Conclusie en gevolgen

9. Het beroep is ongegrond. Dat betekent dat raad terecht het bezwaar van [onderneming 2] niet-ontvankelijk heeft verklaard. Dat betekent ook dat de aanwijzing van het pand aan het [locatie 1] in [plaats 2] als beschermd gemeentelijk monument in stand blijft. Eiseressen krijgen daarom het griffierecht niet terug. Zij krijgen ook geen vergoeding van hun proceskosten.

Beslissing

De rechtbank verklaart het beroep ongegrond.
Deze uitspraak is gedaan door mr. M. van Harten, rechter, in aanwezigheid van D. van Til, griffier.

GEGEVENSLIJST:
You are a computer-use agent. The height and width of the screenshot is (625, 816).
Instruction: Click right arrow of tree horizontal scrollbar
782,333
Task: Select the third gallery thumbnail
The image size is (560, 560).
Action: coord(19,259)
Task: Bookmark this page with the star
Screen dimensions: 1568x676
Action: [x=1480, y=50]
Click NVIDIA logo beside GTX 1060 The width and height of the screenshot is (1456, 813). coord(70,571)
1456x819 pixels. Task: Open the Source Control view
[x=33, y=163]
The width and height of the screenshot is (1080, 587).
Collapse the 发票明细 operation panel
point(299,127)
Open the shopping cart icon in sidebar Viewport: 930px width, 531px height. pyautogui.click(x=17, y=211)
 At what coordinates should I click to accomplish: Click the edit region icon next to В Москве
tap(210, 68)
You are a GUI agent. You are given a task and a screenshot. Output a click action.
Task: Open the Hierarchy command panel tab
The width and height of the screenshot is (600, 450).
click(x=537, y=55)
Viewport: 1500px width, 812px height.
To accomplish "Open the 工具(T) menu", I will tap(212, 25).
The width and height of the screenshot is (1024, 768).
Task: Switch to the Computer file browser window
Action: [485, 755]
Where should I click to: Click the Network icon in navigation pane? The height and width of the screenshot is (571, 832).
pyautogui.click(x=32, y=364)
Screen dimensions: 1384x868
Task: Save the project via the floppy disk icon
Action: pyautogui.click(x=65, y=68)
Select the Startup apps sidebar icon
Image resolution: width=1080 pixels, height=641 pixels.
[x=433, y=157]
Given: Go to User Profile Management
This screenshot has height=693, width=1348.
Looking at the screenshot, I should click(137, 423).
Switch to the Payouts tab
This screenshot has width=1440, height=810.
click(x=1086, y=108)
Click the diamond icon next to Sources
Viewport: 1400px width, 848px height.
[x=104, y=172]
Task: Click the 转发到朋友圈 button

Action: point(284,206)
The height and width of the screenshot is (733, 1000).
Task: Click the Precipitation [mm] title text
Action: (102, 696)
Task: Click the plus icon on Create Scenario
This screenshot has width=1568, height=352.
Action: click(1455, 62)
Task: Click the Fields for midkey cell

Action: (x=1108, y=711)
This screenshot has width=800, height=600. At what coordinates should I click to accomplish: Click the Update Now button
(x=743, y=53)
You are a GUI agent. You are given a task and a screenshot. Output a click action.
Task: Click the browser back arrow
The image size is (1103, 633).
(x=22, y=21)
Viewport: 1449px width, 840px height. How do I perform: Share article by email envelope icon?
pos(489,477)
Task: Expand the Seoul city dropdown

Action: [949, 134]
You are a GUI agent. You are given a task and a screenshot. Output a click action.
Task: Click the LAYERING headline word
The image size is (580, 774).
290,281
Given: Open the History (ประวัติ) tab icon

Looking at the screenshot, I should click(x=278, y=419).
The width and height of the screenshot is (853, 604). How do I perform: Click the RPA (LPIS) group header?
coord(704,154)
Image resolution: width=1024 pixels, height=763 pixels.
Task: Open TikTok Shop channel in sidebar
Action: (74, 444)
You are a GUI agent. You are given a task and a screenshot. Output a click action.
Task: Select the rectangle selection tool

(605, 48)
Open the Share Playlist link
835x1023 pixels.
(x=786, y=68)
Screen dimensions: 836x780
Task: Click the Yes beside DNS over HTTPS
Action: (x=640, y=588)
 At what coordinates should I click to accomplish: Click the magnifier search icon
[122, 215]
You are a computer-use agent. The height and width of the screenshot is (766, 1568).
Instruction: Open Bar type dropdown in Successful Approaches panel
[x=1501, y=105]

OPDRACHT: Geef het vervolg op het fragment uit de uitspraak over het beschermd gemeentelijk monument, aansluitend op de laatste zin. De lijst speelt hierbij geen enkele rol.

ANTWOORD:
Uitgesproken in het openbaar op
griffier
rechter
Een afschrift van deze uitspraak is verzonden aan partijen op:

Informatie over hoger beroep

Een partij die het niet eens is met deze uitspraak, kan een hogerberoepschrift sturen naar de Afdeling bestuursrechtspraak van de Raad van State waarin wordt uitgelegd waarom deze partij het niet eens is met deze uitspraak. Het hogerberoepschrift moet worden ingediend binnen zes weken na de dag waarop deze uitspraak is verzonden. Kan de indiener de behandeling van het hoger beroep niet afwachten, omdat de zaak spoed heeft, dan kan de indiener de voorzieningenrechter van de Afdeling bestuursrechtspraak van de Raad van State vragen om een voorlopige voorziening (een tijdelijke maatregel) te treffen.

Voetnoten

1.Op grond van artikel 5, eerste lid, van de erfgoedverordening.
3.Bijvoorbeeld ECLI:NL:RVS:2022:54, r.o. 6.
4.Bijvoorbeeld ECLI:NL:RVS:2018:1358
5.Bijvoorbeeld ECLI:NL:RVS:2020:2387.